OP this is your pet subject isn't it. You've started a number of threads on the housing market. I suspect that you're influenced by the fact that you are unable to buy and feel priced out of the market.

One of my other fears about Brexit is that we will start to lose a lot of the employment rights that being in the EU has given us. if more people have unstable employment, because we know what our government thinks of people who have to work for a living, it will be much harder to get mortgages anyway.

As an employment lawyer I disagree about this entirely. Most of our employment law protections are actually England/Wales based (employment law is slightly different in Scotland and Northern Ireland).

redhat Wed 30-Mar-16 08:09:30

The argument that the house you are buying becomes cheaper doesn't work if you have a high mortgage. Negative equity is the real danger for thousands.

ThroughThickAndThin01 Wed 30-Mar-16 08:09:39

Yabu.

A crash might help my teenagers get on the housing ladder at some stage. Except it wouldn't. They aren't in a position to save up a deposit.

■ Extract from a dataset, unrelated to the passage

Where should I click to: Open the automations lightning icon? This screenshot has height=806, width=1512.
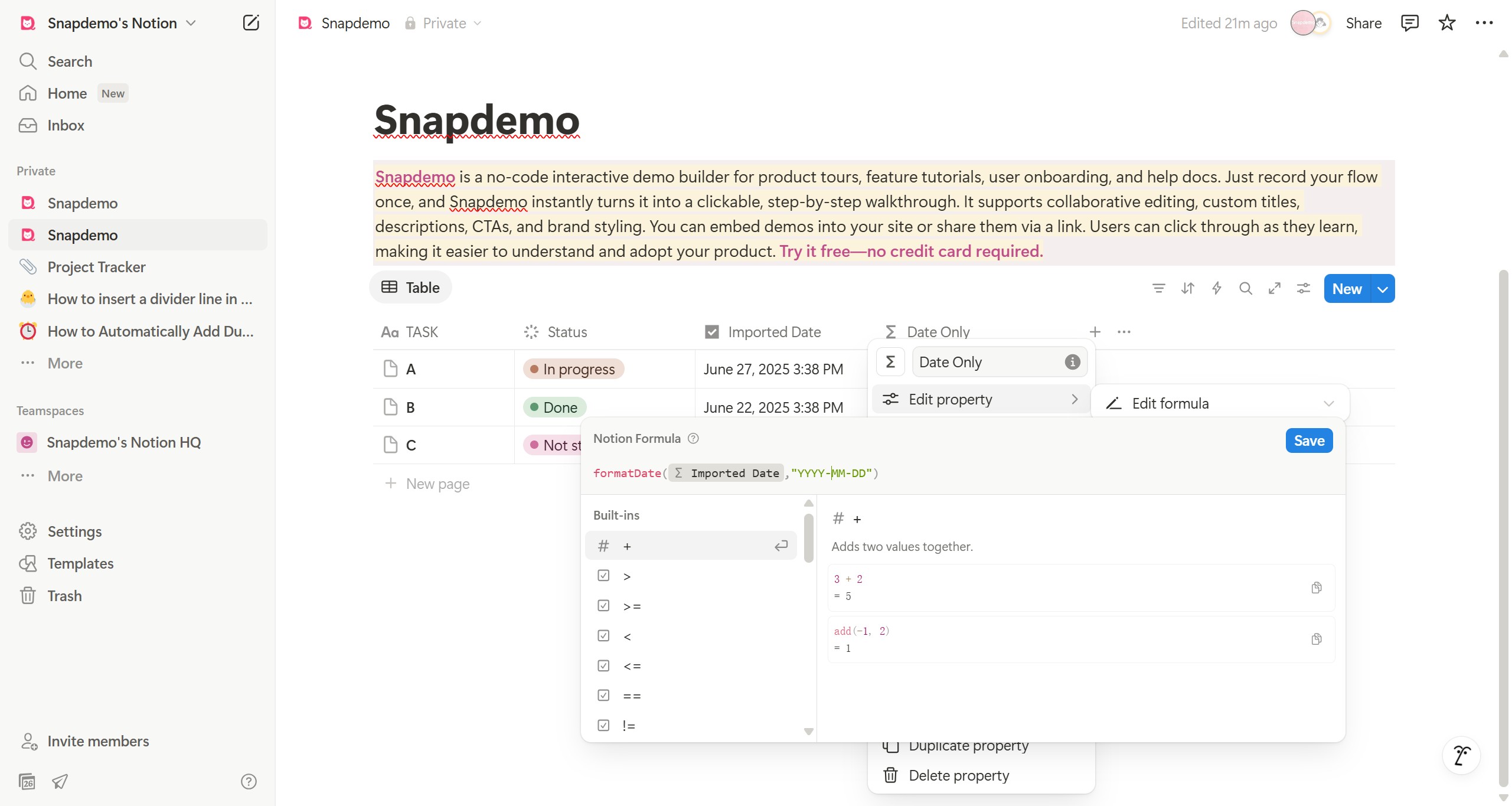(x=1216, y=288)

A housing crash would be a symptom of the economy and would therefore reflect unemployment, company closures, shop closures, meaning more and more wouldn't be in a position to buy.

Downsizers might be ok, except people would be stuck in the houses they want to buy so no housing stock to buy anyway.

So simplistic to wish for a housing crash. Simplistic and rather stupid.

Helmetbymidnight Wed 30-Mar-16 08:12:19

How can you say it was the conservatives who blew up the housing market? My god.

New labour did it and all their buy-to-let cronies (cherie!) prospered massively from it.